When Microsoft announced Copilot+ PCs a few weeks back, one question reigned supreme: Why can’t I just run these AI applications on my GPU? At Computex 2024, Nvidia finally provided an answer.
Nvidia and Microsoft are working together on an Application Programming Interface (API) that will allow developers to run their AI-accelerated apps on RTX graphics cards. This includes the various Small Language Models (SLMs) that are part of the Copilot runtime, which are used as the basis for features like Recall and Live Captions.
With the toolkit, developers can allow apps to run locally on your GPU instead of the NPU. This opens up the door to not only more powerful AI applications, as the AI capabilities of GPUs are generally higher than NPUs, but also the ability to run on PCs that don’t currently fall under the Copilot+ umbrella.
It’s a great move. Copilot+ PCs currently require a Neural Processing Unit (NPU) that’s capable of at least 40 Tera Operations Per Second (TOPS). At the moment, only the Snapdragon X Elite satisfies that criteria. Despite that, GPUs have much higher AI processing capabilities, with even low-end models reaching to 100 TOPS, and higher-end options scaling even higher.

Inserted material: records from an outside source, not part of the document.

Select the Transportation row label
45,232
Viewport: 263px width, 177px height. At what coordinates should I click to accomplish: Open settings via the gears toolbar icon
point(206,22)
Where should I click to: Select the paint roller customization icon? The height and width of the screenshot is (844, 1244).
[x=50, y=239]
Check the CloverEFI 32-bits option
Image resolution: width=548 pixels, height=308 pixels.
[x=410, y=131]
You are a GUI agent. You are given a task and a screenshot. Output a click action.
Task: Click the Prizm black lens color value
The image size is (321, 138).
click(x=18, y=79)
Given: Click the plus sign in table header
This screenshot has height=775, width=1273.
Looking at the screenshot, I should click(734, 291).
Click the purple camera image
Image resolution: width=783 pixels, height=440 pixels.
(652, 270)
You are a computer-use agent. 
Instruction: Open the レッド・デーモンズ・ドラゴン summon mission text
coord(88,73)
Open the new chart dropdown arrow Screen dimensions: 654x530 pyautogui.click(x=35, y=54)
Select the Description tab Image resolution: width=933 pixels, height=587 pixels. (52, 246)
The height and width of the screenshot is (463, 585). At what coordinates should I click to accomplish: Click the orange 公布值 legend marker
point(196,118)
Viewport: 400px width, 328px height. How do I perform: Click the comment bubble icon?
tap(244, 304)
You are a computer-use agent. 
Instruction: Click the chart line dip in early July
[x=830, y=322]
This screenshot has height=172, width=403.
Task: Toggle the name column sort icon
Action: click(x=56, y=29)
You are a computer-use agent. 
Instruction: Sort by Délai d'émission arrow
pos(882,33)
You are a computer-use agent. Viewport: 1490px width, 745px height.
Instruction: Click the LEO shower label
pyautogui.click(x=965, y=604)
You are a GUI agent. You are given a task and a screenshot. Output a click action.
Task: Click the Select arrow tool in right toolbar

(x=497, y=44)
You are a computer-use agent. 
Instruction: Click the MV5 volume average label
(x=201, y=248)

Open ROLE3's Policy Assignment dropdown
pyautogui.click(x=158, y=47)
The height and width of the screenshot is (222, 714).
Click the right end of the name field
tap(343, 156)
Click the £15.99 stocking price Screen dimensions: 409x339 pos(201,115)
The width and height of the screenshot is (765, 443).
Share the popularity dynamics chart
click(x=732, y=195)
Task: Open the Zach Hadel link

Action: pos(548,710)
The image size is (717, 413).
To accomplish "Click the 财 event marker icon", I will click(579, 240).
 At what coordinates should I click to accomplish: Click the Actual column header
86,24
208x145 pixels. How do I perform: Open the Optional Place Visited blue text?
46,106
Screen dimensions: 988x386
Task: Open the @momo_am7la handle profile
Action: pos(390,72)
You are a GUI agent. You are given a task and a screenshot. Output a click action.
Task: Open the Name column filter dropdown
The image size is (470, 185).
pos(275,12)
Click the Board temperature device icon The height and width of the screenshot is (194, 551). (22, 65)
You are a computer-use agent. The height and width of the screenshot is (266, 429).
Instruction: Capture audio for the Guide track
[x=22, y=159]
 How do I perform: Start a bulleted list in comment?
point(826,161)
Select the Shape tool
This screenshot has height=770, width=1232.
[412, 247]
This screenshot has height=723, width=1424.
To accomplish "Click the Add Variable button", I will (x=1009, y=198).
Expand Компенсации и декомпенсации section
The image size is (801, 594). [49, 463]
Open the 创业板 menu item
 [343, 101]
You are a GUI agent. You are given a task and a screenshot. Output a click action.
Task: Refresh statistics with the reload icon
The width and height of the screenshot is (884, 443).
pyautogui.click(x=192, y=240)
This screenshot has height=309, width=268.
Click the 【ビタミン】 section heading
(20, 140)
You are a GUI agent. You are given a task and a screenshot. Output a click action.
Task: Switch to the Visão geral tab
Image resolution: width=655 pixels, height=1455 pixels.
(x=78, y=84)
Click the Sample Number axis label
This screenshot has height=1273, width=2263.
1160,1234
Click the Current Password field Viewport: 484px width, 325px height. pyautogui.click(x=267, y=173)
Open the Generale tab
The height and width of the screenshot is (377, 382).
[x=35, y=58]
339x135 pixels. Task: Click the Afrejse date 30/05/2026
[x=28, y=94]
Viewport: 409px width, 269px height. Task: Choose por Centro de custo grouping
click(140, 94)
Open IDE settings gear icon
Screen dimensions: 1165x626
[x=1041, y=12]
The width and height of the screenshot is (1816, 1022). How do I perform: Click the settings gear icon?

In addition to running on the GPU, the new API adds retrieval-augmented generation (RAG) capabilities to the Copilot runtime. RAG gives the AI model access to specific information locally, allowing it to provide more helpful solutions. We saw RAG on full display with Nvidia’s Chat with RTX earlier this year.
Outside of the API, Nvidia announced the RTX AI Toolkit at Computex. This developer suite, arriving in June, combines various tools and SDKs that allow developers to tune AI models for specific applications. Nvidia says that by using the RTX AI Toolkit, developers can make models four times faster and three times smaller compared to using open-source solutions.
We’re seeing a wave of tools that enable developers to build specific AI applications for end users. Some of that is already showing up in Copilot+ PCs, but I suspect we’ll see far more AI applications at this point next year. We have the hardware to run these apps, after all; now we just need the software.